Although appellant does not challenge the court’s finding that she knowingly and willingly participated in a fraud, she does argue that a finding of malice cannot stand because she did not have actual knowledge of the judgment against the Littlejohns when she entered into the fraudulent transaction. According to her logic, in order for punitive damages to be awarded, it is not enough that she willingly committed fraud; in addition, she claims, she had to know exactly who was being defrauded. This somewhat novel argument overlooks the trial court’s factual finding-which was not plainly wrong or lacking in evidentiary support-that appellant was indeed aware that she was defrauding the employees.
So, those are the legal facts of the matter. Now, here’s a statement by the Chatman campaign, which they sent me a few hours after I asked them about this case earlier today.
STATEMENT OF LAVERN CHATMAN
This series of events was a nightmare scenario. My first husband had just died after a long battle with lung cancer and his estate was still not settled. After that, a former employer and someone I thought was a trusted friend came to me in need of a loan. Without asking tough questions, I agreed to a loan where he signed over property to me as collateral. Given this tough time, I didn’t pay much attention to the details.
I had no idea of the financial chaos of Mr. Littlejohn’s business: he was broke, his employees were suing him and he had a pending judgment against him. Even though I didn’t know what he was doing and I was mourning, I should have asked more questions. I take responsibility for that.

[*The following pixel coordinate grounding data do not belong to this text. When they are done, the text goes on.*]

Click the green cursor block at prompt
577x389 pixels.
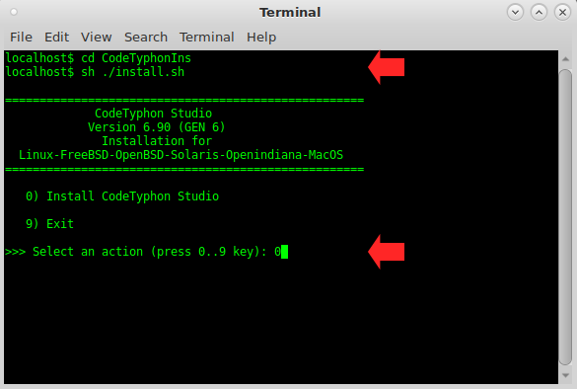point(284,252)
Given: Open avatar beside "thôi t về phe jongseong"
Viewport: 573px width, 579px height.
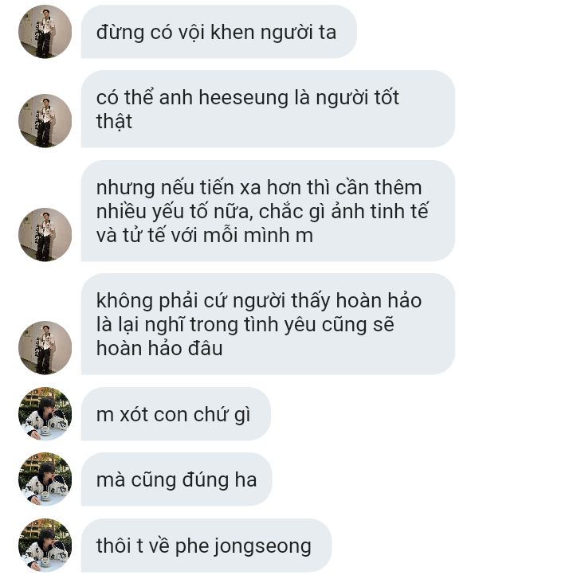Looking at the screenshot, I should coord(45,545).
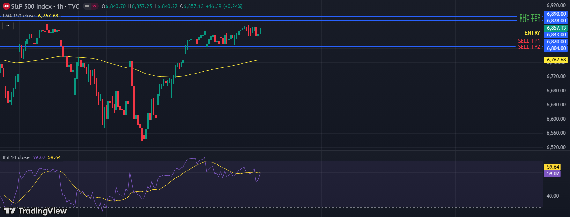Click the S&P 500 Index symbol title
The width and height of the screenshot is (570, 217).
point(31,6)
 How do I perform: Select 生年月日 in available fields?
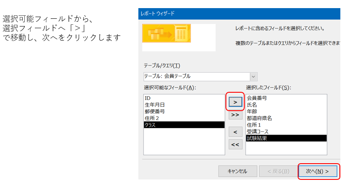[155, 105]
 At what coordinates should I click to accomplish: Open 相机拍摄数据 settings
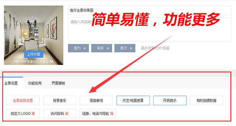click(206, 100)
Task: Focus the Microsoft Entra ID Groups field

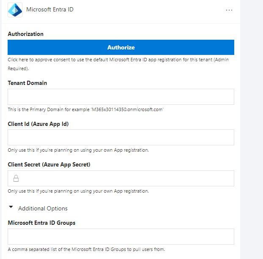Action: coord(121,237)
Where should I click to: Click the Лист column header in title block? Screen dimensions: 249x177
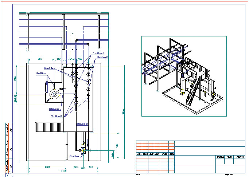[x=229, y=157]
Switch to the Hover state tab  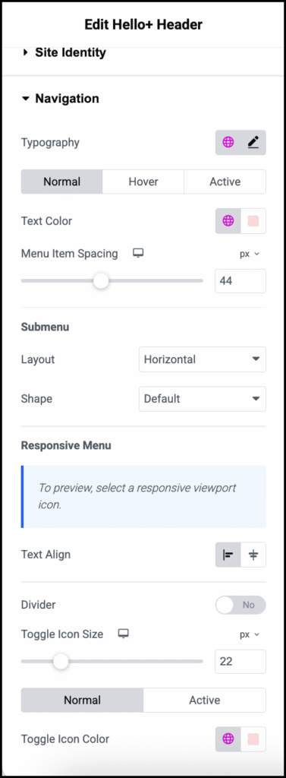[143, 182]
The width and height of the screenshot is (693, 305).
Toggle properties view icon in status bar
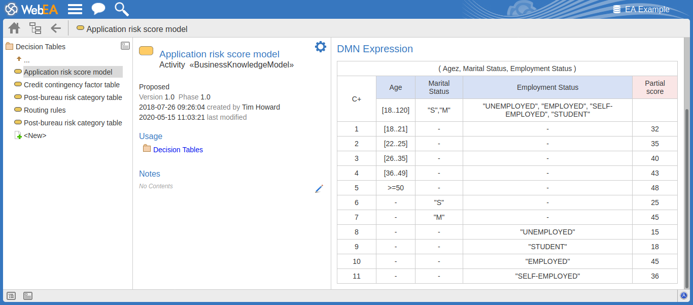28,295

During the worst year of my life, this is one instance of bad judgment, not an example of any bad intentions. I did not stand to benefit and I did not know about Mr. Littlejohn’s grand scheme, but I was forced to pay for his mistakes since he was insolvent at the time.
At a different time in my life this would have never happened.

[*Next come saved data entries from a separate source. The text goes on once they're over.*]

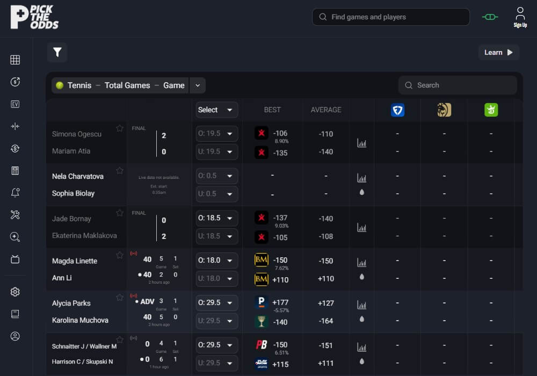Open the live TV icon in sidebar
The image size is (537, 376).
click(15, 259)
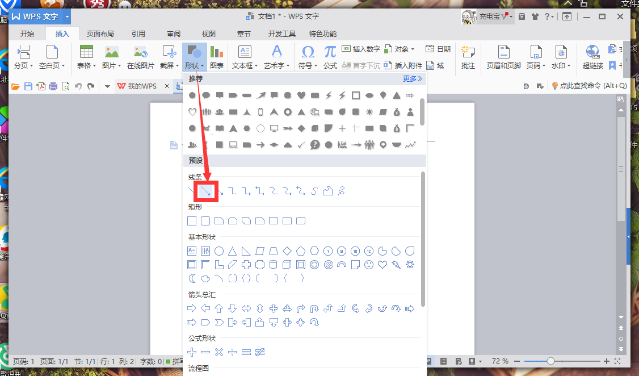639x376 pixels.
Task: Click the 插入附件 button
Action: click(x=403, y=66)
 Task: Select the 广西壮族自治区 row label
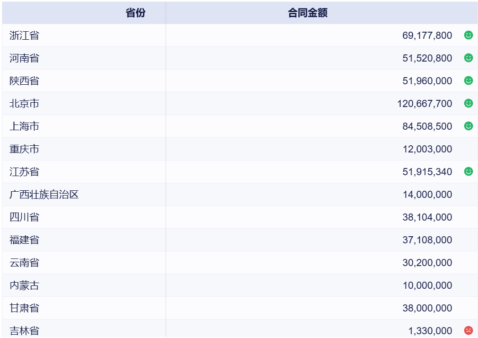(x=44, y=195)
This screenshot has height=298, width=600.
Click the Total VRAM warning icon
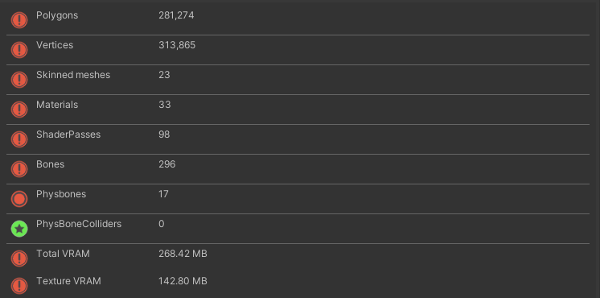pos(19,259)
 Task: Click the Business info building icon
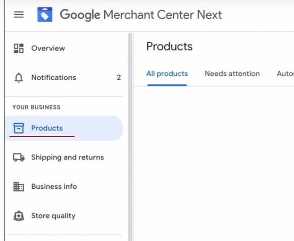pos(18,187)
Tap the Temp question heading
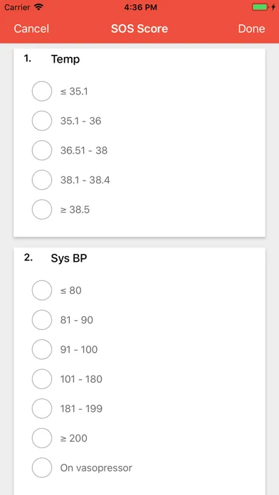This screenshot has height=495, width=279. pos(65,59)
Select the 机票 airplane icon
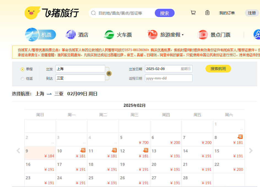This screenshot has width=260, height=187. pyautogui.click(x=32, y=35)
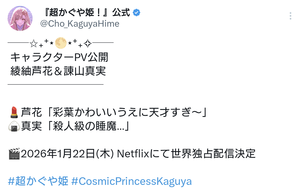
Task: Click the キャラクターPV公開 heading text
Action: 59,58
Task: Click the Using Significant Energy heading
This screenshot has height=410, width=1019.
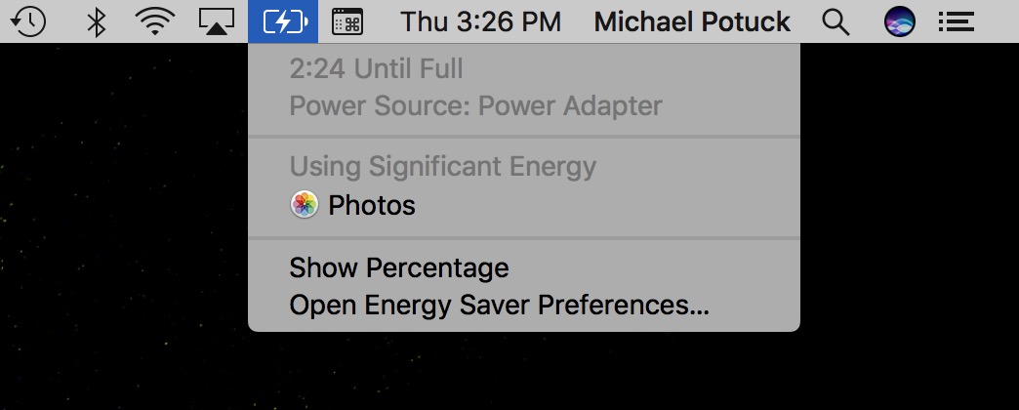Action: pyautogui.click(x=442, y=167)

That said, I take personal responsibility for my involvement. I certainly learned a great deal from this. It’s an example of how you can make a serious error, not through bad actions, but from not asking enough questions and through inaction.
I am now the type of leader who asks the tough questions.
Before and since 1998, I’ve dedicated my life to giving back. I’ve run three community organizations and I have mentored dozens of young people to encourage them to make good financial and life decisions.
Personally, I’m having trouble reconciling the court’s clear and strong language with the Chatman campaign’s statement. Also, a “loan” (what the Chatman campaign calls it) and a “fraudulent conveyance” are very different things. What do you think?
P.S. My understanding from multiple sources is that the Chatman campaign polled on this issue a while back, to see if it would make voters less likely to support her. So, the Chatman campaign clearly were/are aware of it.